→ Exercise tasks:
1. List each distinct pressure value, in kilopascals, that appears in the excerpt on SiC polishing.
2. Resume the excerpt on SiC polishing, starting right after its final sentence.
━━ Excerpted text ━━
As shown in Table 3, when the pressure under which the SiC material 1 was pressed onto the polishing pad 3 was set to 54 kPa or less, a SiC substrate having a surface roughness of 0.2 nm could be obtained at a speed about 100 times higher than in Example 7. Moreover, also when the pressure under which the SiC material 1 was pressed onto the polishing pad was 98 kPa, it was possible to obtain a SiC substrate having a surface roughness of 0.4 nm. However, a comparison between Example 13 (70 kPa) and Example 14 (98 kPa) shows that there was no difference in the polishing speed (polishing efficiency) between them. It could be confirmed that the pressure under which the SiC material 1 is pressed onto the polishing pad 3 is preferably not more than 70 kPa considering the fact that the higher the pressure under which the SiC material 1 is pressed onto the polishing pad 3 is, the more likely the SiC material 1 is to be damaged during polishing.

EXAMPLE 15

First, a SiC material 1 (diameter of 50 mm) having a surface roughness of 1.0 nm was polished using a slurry containing 0.2 wt % of diamond abrasive grains (average grain size: 125 nm) and 99.8 wt % of water until the surface roughness reached 0.65 nm. It should be noted that a commercially available porous material made of polyurethane (manufactured by Rodel nitta company, Product name:SUBA400) was used for the pad 3a. The rotary table 2 (diameter of 200 mm) was rotated at a velocity of 40 rpm, and the SiC material 1 was rotated at a velocity of 40 rpm. The pressure under which the SiC material 1 was pressed onto the polishing pad 3 by the weight 5 was set to 7.9 kPa. The slurry was dripped onto the pad 3a such that it was applied to the pad 3a at a rate of 0.01 ml in a period of 10 seconds. Even when the polishing duration was extended, it was impossible to make the surface roughness smaller than 0.65 nm.

Then, an abrasive 6 (pH=7) was produced by mixing 40 wt % of colloidal silica (average particle size: 40 nm) and 60 wt % of a dispersion medium containing pure water and a pH adjuster. Citric acid was used as the pH adjuster. Next, the rotary table 2 (diameter of 600 mm) and the pressing head 15 of the pressing apparatus shown in FIG. 2 were rotated around the rotation shaft 7 and the rotation shaft 13, respectively, in the arrow direction with the abrasive 6 intermittently dripped onto the pad 3a at room temperature (23° C.) to polish the SiC material 1 that had already been processed to a surface roughness of 0.65 nm using the slurry containing diamond abrasive grains.

The abrasive 6 was dripped onto the pad 3a such that it was applied to the pad 3a at a rate of 0.5 ml in a period of 10 seconds.

It should be noted that a commercially available porous material made of polyurethane (manufactured by Rodel nitta company, Product name:SUBA400) was used for the pad 3a. The rotary table 2 was rotated at a velocity of 40 rpm, and the SiC material 1 was rotated at a velocity of 40 rpm. The pressure under which the SiC material 1 was pressed onto the polishing pad 3 by the pressing head 15 that was energized by air pressure was set to 54 kPa. In this way, a SiC substrate having a surface roughness of 0.2 nm could be obtained.
━━━
━━ Data entries ━━
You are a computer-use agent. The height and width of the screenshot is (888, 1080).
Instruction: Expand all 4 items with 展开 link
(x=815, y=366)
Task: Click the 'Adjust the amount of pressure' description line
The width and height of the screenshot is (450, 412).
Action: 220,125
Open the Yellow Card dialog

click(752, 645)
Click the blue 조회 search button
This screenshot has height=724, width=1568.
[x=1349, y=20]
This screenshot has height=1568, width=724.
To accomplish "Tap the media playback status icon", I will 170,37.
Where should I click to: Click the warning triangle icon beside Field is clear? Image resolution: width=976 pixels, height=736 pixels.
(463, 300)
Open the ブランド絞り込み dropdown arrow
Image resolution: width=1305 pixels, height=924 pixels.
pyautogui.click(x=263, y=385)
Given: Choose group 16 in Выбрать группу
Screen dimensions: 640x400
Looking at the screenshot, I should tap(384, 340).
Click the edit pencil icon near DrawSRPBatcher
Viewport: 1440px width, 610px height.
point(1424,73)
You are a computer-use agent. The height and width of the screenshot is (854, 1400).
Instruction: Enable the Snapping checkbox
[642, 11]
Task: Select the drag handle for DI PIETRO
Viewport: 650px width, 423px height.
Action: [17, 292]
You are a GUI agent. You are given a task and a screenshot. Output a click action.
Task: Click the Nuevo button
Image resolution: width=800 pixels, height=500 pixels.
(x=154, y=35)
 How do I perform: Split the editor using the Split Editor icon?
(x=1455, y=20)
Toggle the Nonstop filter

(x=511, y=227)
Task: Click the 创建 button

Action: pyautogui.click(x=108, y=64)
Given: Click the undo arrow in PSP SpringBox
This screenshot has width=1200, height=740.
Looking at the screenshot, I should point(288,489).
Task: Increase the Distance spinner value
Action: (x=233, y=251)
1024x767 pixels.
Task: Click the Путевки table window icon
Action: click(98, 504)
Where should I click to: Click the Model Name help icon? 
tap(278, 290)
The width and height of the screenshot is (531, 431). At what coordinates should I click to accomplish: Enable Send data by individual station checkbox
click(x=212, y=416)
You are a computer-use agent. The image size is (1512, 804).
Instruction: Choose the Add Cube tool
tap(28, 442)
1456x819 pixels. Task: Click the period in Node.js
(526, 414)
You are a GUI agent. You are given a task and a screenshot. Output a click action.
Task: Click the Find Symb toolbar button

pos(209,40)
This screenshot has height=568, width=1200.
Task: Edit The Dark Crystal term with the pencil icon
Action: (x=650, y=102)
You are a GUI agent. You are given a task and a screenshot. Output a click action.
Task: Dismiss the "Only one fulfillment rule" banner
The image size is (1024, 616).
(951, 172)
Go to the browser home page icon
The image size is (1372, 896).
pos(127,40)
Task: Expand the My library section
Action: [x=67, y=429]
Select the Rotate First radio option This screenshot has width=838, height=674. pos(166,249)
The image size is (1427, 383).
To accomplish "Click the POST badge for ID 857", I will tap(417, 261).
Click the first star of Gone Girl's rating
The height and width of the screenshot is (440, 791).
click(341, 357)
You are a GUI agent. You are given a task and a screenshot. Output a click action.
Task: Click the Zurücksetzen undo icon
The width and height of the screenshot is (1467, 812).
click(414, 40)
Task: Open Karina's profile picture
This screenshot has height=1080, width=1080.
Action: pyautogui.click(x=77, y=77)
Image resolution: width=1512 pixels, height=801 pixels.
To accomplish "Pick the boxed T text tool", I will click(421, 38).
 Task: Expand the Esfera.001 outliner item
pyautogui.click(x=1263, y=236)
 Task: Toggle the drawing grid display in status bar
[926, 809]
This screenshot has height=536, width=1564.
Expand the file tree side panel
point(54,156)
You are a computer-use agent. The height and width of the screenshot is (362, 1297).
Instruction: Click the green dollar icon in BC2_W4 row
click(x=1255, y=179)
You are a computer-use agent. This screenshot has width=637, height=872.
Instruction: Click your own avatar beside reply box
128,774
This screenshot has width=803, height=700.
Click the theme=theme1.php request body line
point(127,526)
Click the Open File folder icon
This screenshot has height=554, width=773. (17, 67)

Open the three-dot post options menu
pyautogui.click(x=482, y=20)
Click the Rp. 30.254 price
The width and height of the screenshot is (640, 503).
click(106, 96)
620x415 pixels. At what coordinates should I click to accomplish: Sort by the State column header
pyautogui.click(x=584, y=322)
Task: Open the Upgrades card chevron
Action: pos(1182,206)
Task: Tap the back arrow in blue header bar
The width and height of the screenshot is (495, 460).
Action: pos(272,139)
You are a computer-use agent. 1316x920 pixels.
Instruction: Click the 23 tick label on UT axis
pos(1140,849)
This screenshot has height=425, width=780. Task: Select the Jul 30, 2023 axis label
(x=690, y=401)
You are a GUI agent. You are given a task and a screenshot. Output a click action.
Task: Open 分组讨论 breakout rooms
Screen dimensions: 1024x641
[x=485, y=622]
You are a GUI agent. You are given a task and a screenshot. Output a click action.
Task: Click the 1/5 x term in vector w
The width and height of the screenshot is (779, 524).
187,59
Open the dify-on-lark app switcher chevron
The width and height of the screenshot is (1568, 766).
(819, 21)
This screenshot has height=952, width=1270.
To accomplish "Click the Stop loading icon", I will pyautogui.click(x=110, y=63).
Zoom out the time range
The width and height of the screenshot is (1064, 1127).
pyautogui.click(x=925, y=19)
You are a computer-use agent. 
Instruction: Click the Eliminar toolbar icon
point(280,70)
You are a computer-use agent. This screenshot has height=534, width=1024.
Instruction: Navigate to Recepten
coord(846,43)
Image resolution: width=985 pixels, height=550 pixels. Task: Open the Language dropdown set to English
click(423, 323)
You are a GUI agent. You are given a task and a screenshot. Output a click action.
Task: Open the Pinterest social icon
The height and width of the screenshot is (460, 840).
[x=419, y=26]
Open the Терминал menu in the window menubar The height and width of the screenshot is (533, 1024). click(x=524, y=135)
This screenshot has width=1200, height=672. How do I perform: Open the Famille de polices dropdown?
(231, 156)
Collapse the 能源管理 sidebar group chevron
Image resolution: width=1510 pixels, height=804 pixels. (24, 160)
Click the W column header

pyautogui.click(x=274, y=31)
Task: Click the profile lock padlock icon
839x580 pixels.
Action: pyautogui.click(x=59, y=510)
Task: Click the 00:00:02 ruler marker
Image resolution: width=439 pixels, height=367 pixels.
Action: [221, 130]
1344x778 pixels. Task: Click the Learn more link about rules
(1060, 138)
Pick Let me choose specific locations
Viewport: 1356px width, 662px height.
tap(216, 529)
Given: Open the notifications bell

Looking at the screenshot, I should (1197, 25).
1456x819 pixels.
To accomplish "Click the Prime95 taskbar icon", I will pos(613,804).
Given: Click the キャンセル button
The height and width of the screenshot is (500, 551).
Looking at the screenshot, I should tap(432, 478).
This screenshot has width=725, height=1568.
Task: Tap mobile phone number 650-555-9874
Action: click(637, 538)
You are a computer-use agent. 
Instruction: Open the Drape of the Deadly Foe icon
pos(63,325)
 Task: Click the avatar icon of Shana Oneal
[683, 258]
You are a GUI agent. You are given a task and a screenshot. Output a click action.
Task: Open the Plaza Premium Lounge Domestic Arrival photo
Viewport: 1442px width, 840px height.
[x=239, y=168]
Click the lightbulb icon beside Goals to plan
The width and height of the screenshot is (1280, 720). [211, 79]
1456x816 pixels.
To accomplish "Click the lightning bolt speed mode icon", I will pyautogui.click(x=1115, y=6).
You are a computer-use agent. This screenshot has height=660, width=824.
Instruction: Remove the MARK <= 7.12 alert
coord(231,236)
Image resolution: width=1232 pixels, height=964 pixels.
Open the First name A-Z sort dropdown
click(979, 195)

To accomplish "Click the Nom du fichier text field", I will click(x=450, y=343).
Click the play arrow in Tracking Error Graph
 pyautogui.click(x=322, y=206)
━━━
→ Answers by task:
1. 54 kPa, 98 kPa, 70 kPa, 7.9 kPa

2.
The invention may be embodied in other specific forms without departing from the spirit or essential characteristics thereof. The embodiments disclosed in this application are to be considered in all respects as illustrative and not restrictive, the scope of the invention being indicated by the appended claims rather than by the foregoing description. All changes that come within the meaning and range of equivalency of the claims are intended to be embraced therein.

Claims

1. A method for manufacturing a SiC substrate comprising:

a polishing step of polishing a plate-shaped SiC material by moving a polishing pad, obtained by applying an abrasive to a pad, relative to the SiC material in a state where the polishing pad is in contact with the SiC material,

wherein the abrasive contains colloidal silica and a dispersion medium in which the colloidal silica is dispersed and the abrasive has a pH of 4 to 9.

2. The method for manufacturing a SiC substrate according to claim 1, wherein the abrasive contains the colloidal silica in a proportion of 50 wt % or less.

3. The method for manufacturing a SiC substrate according to claim 1, wherein the abrasive has a pH of 6 to 8.

4. The method for manufacturing a SiC substrate according to claim 1, wherein the pad is a porous material containing at least one material selected from the group consisting of synthetic fibers, glass fibers, natural fibers, and resins.

5. The method for manufacturing a SiC substrate according to claim 1, wherein in the polishing step, the SiC material is polished while the SiC material is pressed onto the polishing pad under a pressure of 294 kPa or less.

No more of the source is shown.